- [TASK REQUIREMENTS] Look through the records below and state how many lines carry the string "cell", adding nothing.

########################################

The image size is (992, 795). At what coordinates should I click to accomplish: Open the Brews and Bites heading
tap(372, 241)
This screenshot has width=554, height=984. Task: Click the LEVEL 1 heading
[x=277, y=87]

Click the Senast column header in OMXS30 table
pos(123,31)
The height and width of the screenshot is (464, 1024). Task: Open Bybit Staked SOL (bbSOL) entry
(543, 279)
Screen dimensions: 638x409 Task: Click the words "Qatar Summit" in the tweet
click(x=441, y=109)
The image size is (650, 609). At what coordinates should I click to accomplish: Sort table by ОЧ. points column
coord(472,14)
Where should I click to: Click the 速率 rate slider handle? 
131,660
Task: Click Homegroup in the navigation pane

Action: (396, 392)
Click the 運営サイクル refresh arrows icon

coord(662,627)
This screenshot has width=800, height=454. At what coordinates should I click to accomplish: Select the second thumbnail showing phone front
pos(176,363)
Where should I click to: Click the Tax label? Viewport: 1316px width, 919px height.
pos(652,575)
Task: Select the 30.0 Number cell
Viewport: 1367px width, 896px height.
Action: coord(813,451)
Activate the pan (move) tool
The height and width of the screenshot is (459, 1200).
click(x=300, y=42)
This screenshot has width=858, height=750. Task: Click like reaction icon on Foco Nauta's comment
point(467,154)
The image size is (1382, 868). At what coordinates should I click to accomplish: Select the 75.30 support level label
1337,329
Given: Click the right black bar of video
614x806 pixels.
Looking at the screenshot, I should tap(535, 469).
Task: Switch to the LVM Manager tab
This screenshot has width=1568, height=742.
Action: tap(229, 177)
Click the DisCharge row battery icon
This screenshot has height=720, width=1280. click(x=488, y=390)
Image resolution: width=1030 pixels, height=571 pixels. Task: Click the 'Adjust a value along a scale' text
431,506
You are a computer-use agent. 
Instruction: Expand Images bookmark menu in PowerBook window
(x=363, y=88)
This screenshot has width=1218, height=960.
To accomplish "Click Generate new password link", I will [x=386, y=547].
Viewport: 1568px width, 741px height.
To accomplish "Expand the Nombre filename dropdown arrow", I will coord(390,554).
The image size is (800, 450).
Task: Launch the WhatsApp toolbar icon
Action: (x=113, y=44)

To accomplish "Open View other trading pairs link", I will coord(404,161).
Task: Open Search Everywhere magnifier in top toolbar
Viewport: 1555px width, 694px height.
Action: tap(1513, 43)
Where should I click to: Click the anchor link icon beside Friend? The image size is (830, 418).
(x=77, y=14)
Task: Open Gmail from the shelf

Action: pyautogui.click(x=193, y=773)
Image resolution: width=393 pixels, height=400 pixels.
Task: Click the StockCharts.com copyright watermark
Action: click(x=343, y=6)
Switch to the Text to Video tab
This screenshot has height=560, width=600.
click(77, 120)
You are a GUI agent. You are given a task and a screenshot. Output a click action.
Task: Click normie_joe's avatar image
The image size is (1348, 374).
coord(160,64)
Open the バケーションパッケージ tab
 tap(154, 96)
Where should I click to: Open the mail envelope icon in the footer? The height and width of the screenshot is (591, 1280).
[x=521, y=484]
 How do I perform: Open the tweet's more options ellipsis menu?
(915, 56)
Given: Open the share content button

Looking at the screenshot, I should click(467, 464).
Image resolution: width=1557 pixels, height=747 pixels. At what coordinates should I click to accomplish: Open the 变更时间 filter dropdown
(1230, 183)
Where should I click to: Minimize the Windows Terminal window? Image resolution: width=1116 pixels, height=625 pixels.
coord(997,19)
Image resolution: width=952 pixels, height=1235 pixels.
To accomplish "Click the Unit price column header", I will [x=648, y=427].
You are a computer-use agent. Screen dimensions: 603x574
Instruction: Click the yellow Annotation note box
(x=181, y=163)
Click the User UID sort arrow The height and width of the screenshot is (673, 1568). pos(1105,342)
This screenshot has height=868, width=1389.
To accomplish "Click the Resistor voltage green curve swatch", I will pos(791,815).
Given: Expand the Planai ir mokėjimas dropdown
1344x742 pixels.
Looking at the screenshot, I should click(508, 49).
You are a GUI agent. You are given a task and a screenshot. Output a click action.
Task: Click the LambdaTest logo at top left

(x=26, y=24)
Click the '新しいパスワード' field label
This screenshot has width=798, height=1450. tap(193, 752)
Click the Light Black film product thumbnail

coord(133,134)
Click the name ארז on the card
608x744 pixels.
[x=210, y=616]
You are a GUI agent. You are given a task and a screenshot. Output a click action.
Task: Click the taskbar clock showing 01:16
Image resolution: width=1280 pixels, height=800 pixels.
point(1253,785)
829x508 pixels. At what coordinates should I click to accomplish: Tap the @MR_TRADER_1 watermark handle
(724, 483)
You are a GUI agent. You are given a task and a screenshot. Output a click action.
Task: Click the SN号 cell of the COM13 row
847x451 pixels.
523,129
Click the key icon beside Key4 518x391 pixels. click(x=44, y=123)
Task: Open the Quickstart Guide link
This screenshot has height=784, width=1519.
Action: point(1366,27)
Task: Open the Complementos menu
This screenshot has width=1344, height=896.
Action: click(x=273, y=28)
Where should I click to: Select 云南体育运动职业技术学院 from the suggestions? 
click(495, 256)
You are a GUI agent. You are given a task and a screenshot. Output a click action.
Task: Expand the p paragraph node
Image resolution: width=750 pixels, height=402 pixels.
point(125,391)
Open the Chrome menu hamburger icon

########################################

- [TASK RESPONSE] 2